TASK TO CARRY OUT:
One part of the entries below is wanted: the lines from the one containing "Catering (315, 876)" through the one containing "We're Hiring (477, 906)". Write those out exactly and nothing else.

RECORDS TO PROCESS:
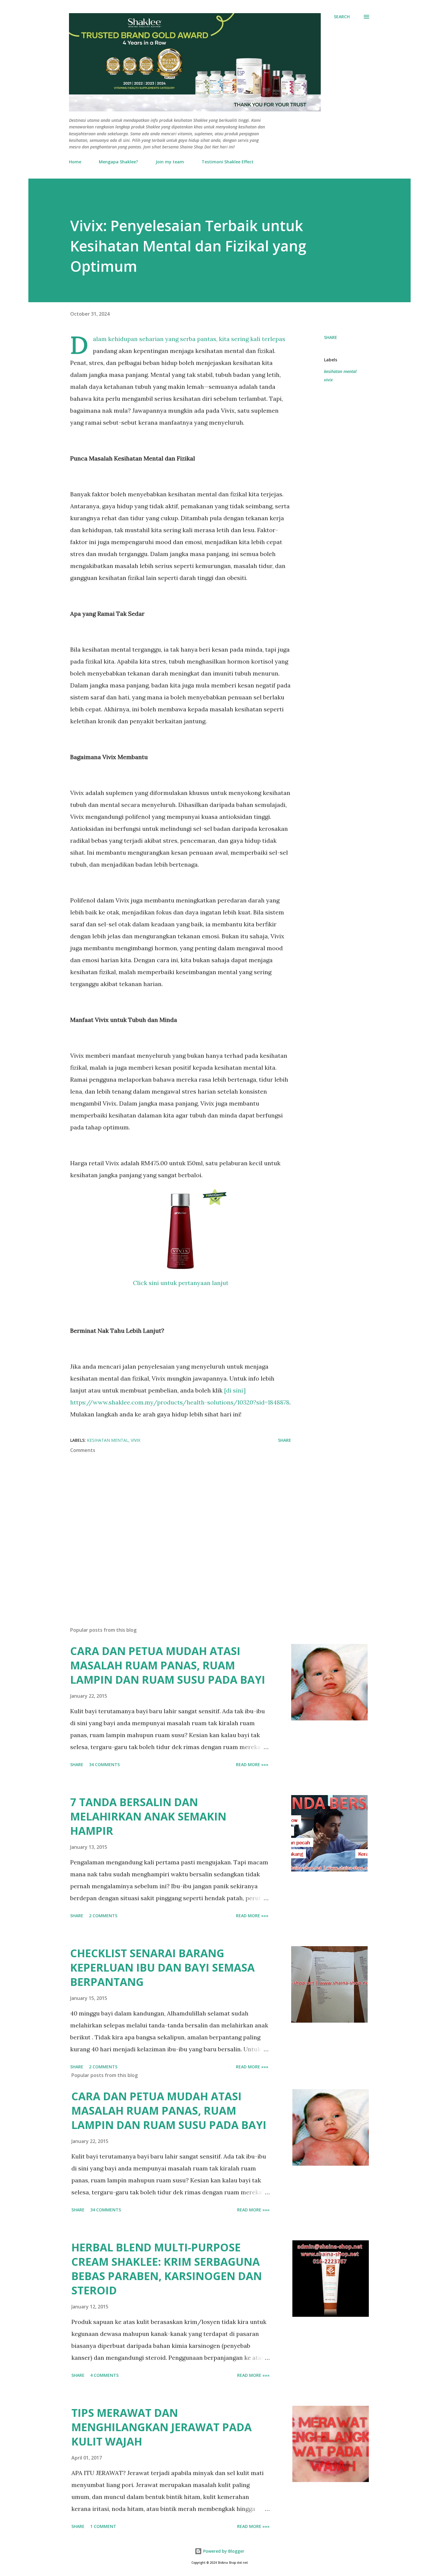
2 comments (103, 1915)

---

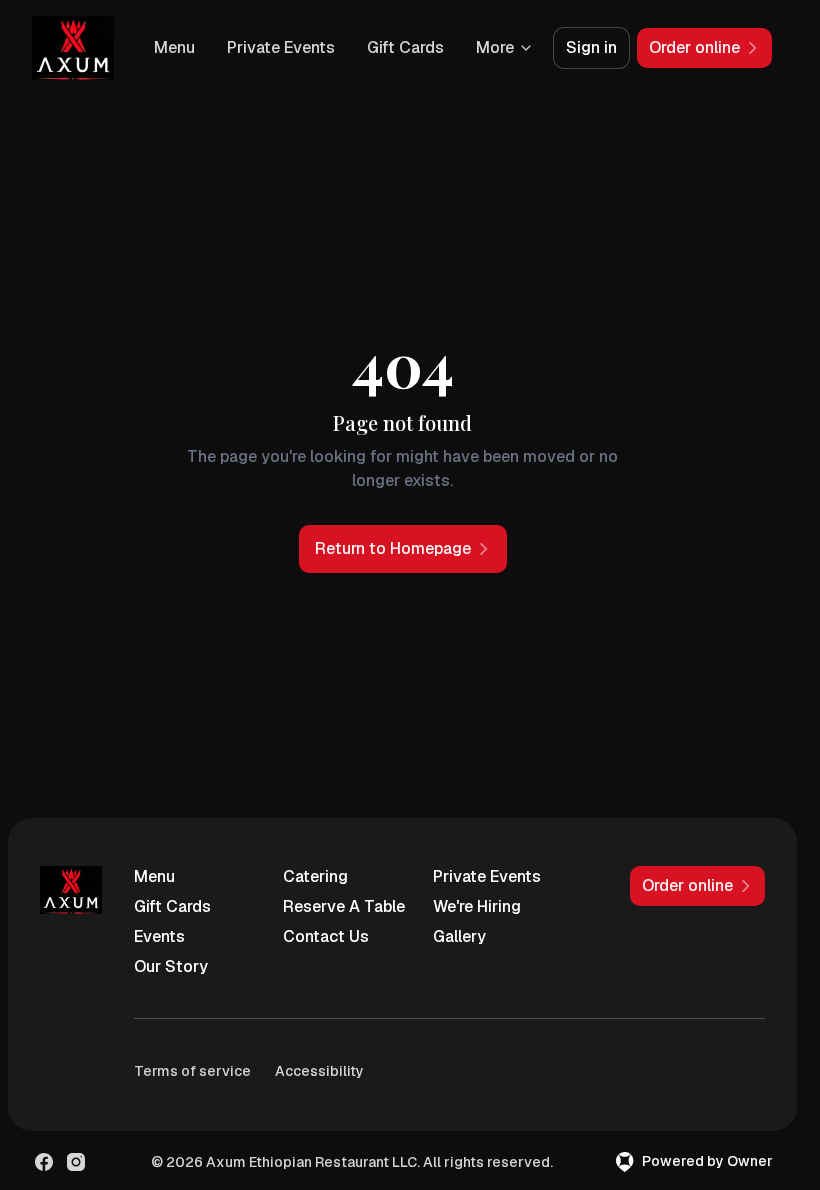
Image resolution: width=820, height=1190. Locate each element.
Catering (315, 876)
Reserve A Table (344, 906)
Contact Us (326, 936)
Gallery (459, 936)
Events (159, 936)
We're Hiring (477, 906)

RESULT FOR THIS EXERCISE:
Catering (315, 876)
Reserve A Table (344, 906)
Contact Us (326, 936)
Gallery (459, 936)
Events (159, 936)
We're Hiring (477, 906)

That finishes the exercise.